Similar effects occur when you sandwich a non-periodic material between two boundary layers of material that have a periodic shape.
This set-up will be transparent to certain wavelengths of light and opaque to others, and engineers can quickly alter which wavelengths are allowed through by simply moving one of the periodic boundaries.
The effect not only applies to light waves, but rather to a broad range of wave phenomena that span the quantum to the continuum scale.
"We have shown that Bragg's law is a special case of a more generalised phenomenon that was discovered in this study and named as a Bloch wave resonance," said Victor A Pogrebnyak, professor at University at Buffalo.
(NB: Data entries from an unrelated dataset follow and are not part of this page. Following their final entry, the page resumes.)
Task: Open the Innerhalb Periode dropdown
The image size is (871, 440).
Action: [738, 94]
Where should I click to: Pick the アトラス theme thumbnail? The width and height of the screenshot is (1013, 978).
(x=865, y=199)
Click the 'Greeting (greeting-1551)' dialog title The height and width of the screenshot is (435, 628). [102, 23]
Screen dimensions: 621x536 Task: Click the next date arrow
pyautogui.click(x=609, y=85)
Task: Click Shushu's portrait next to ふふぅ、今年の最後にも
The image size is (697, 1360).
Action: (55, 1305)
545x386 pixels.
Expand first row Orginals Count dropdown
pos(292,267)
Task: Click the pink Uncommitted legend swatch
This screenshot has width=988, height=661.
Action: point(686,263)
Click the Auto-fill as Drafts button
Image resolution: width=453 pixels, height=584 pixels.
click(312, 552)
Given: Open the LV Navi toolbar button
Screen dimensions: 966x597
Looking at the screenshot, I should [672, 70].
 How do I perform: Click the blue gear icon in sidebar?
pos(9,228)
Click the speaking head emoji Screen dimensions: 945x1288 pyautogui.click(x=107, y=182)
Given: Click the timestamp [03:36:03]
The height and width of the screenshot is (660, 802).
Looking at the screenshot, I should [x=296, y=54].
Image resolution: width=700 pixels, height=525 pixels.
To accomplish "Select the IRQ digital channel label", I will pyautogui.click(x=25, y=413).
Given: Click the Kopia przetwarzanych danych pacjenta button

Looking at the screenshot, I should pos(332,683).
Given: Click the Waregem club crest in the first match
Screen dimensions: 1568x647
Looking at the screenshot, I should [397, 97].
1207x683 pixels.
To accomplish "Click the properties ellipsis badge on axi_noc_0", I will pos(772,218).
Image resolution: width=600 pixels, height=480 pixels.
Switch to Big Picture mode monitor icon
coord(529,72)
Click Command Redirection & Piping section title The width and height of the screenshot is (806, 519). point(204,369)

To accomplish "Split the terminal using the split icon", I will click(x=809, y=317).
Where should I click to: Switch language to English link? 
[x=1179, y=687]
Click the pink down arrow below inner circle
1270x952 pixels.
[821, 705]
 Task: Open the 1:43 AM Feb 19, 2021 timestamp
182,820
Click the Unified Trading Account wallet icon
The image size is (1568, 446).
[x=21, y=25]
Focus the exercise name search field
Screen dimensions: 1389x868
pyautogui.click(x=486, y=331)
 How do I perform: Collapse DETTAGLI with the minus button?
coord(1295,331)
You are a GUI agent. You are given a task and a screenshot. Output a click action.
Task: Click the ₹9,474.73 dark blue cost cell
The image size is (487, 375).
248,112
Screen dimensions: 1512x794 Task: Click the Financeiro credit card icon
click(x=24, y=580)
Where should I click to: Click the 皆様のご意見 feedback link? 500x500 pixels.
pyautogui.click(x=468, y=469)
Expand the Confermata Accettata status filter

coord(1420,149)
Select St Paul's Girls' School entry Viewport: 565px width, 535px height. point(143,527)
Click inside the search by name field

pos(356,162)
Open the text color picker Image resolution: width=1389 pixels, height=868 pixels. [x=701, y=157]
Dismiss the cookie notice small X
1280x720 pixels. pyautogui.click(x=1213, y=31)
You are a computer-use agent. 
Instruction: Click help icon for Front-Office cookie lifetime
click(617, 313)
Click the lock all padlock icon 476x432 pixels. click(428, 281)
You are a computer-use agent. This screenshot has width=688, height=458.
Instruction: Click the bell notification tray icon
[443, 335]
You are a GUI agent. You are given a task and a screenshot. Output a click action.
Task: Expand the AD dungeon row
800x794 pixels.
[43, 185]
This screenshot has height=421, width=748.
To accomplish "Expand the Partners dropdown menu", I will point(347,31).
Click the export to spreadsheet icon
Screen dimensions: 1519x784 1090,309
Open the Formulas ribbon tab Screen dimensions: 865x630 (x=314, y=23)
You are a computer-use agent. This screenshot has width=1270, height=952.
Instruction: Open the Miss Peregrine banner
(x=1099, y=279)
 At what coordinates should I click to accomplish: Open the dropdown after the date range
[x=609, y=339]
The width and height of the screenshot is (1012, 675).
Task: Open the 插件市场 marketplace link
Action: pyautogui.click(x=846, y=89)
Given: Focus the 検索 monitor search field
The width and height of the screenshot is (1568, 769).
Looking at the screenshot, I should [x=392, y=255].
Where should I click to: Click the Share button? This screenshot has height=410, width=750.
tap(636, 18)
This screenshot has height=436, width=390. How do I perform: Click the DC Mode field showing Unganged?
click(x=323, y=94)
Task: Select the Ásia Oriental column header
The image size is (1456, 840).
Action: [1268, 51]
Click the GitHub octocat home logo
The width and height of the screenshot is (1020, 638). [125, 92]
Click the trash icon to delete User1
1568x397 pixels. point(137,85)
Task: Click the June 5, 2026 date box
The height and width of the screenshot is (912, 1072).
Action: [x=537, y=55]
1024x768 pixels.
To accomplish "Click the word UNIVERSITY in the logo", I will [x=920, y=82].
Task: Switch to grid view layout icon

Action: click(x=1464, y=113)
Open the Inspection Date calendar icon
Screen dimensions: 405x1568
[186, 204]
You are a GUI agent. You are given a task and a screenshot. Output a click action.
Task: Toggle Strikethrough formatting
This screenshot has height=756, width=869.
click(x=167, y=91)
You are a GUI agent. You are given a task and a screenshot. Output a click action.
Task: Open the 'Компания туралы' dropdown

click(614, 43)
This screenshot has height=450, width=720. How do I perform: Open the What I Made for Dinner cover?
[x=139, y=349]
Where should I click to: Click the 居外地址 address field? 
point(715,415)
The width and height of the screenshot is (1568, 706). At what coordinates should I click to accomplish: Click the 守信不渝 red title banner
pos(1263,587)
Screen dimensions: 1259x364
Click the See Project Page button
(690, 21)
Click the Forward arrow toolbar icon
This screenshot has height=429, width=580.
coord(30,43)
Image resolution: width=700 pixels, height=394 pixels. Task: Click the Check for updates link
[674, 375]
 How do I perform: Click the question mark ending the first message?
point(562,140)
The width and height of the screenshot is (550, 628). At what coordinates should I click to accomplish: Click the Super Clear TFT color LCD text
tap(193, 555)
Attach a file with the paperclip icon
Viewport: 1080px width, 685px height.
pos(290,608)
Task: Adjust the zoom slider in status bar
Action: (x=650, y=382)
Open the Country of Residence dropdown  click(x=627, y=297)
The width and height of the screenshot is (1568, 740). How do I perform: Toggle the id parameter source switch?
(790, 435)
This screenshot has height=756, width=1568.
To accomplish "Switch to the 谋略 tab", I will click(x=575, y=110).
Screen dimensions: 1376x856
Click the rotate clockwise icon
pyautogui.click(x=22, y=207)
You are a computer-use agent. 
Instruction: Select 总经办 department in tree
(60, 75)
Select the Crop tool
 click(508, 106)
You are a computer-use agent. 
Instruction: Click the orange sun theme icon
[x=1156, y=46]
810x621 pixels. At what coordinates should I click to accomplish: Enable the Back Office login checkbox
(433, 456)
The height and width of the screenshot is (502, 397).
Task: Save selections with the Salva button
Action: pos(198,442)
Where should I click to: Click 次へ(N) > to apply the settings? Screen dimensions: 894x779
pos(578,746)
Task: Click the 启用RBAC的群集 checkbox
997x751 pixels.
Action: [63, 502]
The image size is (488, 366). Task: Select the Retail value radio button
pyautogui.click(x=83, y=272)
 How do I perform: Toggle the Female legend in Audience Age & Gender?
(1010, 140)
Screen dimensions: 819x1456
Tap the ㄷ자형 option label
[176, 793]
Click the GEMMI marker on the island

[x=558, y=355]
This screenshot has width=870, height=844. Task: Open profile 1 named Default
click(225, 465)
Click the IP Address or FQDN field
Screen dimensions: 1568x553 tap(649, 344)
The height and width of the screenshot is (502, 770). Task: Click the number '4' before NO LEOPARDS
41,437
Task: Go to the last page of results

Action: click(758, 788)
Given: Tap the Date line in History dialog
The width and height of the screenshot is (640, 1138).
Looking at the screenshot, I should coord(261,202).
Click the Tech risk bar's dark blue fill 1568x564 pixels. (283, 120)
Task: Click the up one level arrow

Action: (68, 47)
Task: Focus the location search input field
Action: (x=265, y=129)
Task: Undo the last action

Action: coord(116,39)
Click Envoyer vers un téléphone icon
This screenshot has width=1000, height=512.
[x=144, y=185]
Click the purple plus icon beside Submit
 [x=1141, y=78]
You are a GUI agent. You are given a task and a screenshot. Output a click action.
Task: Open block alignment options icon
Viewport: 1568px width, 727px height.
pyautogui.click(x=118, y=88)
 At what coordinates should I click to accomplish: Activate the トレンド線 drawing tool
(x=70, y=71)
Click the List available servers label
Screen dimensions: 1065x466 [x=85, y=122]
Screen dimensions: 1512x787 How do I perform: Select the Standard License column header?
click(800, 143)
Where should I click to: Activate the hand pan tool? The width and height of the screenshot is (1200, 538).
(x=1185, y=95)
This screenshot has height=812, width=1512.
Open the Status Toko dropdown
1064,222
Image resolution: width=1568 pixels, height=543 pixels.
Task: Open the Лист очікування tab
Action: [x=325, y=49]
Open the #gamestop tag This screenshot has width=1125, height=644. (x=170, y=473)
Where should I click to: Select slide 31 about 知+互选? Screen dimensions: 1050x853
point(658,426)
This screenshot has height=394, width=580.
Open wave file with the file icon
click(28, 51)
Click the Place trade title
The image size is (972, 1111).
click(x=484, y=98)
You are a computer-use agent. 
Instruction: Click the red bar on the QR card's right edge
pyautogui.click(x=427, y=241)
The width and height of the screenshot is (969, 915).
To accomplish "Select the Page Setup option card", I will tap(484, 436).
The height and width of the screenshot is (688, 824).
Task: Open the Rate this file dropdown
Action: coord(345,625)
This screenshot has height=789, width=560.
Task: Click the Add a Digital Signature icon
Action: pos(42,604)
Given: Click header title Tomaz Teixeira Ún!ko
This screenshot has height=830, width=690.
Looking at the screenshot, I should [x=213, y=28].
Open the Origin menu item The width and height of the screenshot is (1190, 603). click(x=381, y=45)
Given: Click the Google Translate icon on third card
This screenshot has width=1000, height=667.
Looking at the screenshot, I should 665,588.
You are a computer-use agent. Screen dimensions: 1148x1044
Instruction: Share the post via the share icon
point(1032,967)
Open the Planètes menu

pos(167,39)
"This discovery opens up new opportunities in photonics, nanoelectronics, optics and acoustics and many other areas of science and technology that exploit band gap wave phenomena for practical use," said Pogrebnyak.
"Electrons behave as waves that can also exhibit a Bloch resonance, which can be used as a powerful method to control currents in nanoelectronic circuits," said Edward Furlani, a professor at University at Buffalo.
Bloch wave resonance enables the blocking of a larger range of wavelengths simultaneously.
Applications that could take advantage of this broader "band gap" range include white light lasers and a new type of fast-switching transistor.
The study was published in the journal Physical Review Letters.